Pace Layering: How Complex Systems Learn and Keep Learning: I’ve been thinking about this one a lot. In the words of Dr Who, time is really “a big ball of wibbly wobbly, timey wimey stuff.” It’s more than that though - its also layers of time moving at different speeds. No, I’m not going on about time travel (although I could), but more about how we often fail to consider the different speeds at which different parts of our org experience time. Example - NO ONE in the Legal Dept EVER said “move fast and break things.” Why? Not out of a desire to stifle innovation but because they experience time differently. Innovation moves at a different speed than protecting the org against lawsuits. So when we think about change management or change mindsets, do we account for the different time speeds across the org? I don’t think so. I think we have a tendency to feel like everyone experiences time in the same way and for the same reasons as our home teams. That’s not the case.
Everyone also like to talk about ecosystems. Fine but do you think trees in an ecosystem experience time the same way as a moth does? No - so then why do you assume or ignore the idea that the the whole org is made up of parts, some of which are experiencing time very differently from each other? I love this > > “From the fastest layers to the slowest layers in the system, the relationship can be described as follows: Fast learns, slow remembers. Fast proposes, slow disposes. Fast is discontinuous, slow is continuous. Fast and small instructs slow and big by accrued innovation and by occasional revolution. Slow and big controls small and fast by constraint and constancy. Fast gets all our attention, slow has all the power.” I don’t have an answer here but that we need to consider the fast and slow parts of our org not in a competition where being the fastest is the ultimate prize, but rather add to our planning, how to understand and align those speeds.
AI, Writing, And The Importance Of Story Architecture: I think teaching people how to construct a story, how to build a narrative, is something that belongs in every onboarding package at any level in the org. The ability to build a cogent, coherent story seems to be one of those things that we take for granted people will just have - and its especially bad if we’ve hired them to do one job that doesn’t require it and the promote them into a role that does without any addtl. help. > > “It’s the discipline of seeing structure—of recognizing narrative principles and applying them to non-fiction in a systematic way. And it’s the skill that will differentiate real thought leadership from AI-generated noise.”

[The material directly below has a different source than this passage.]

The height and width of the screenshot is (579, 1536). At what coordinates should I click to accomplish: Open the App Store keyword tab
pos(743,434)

OK - there’s a lot in this issue and a lot of thinking for me anyway so I want to wrap up with one thing and for this, I’d LOVE it if one of you could help me find an example of this actually happening. Here’s the idea…one thing that I’ve NEVER seen done well anywhere I’ve been is how a new org will, after asking, ingest a new hire’s network. I mean think about it. If you’re hiring someone at the mid to senior level, you’re picking up someone who has spent anywhere from 10-20 years building a network. Now these networks and their breadth and depth will vary greatly between hires but how do you even know? What would you even look for as valuable bits? How do you know if you’ve brought someone into the fold with a huge following somewhere on some topic? How do you know who they might know that might be good for you or the team to know or get an intro to? How can you build each other’s networks? For hiring…for biz dev….for market intelligence. Look, I know you hired this person for one thing and maybe you checked their references but what about that network that comes to work with them every day? Anyway - got any examples? Have you seen this done well?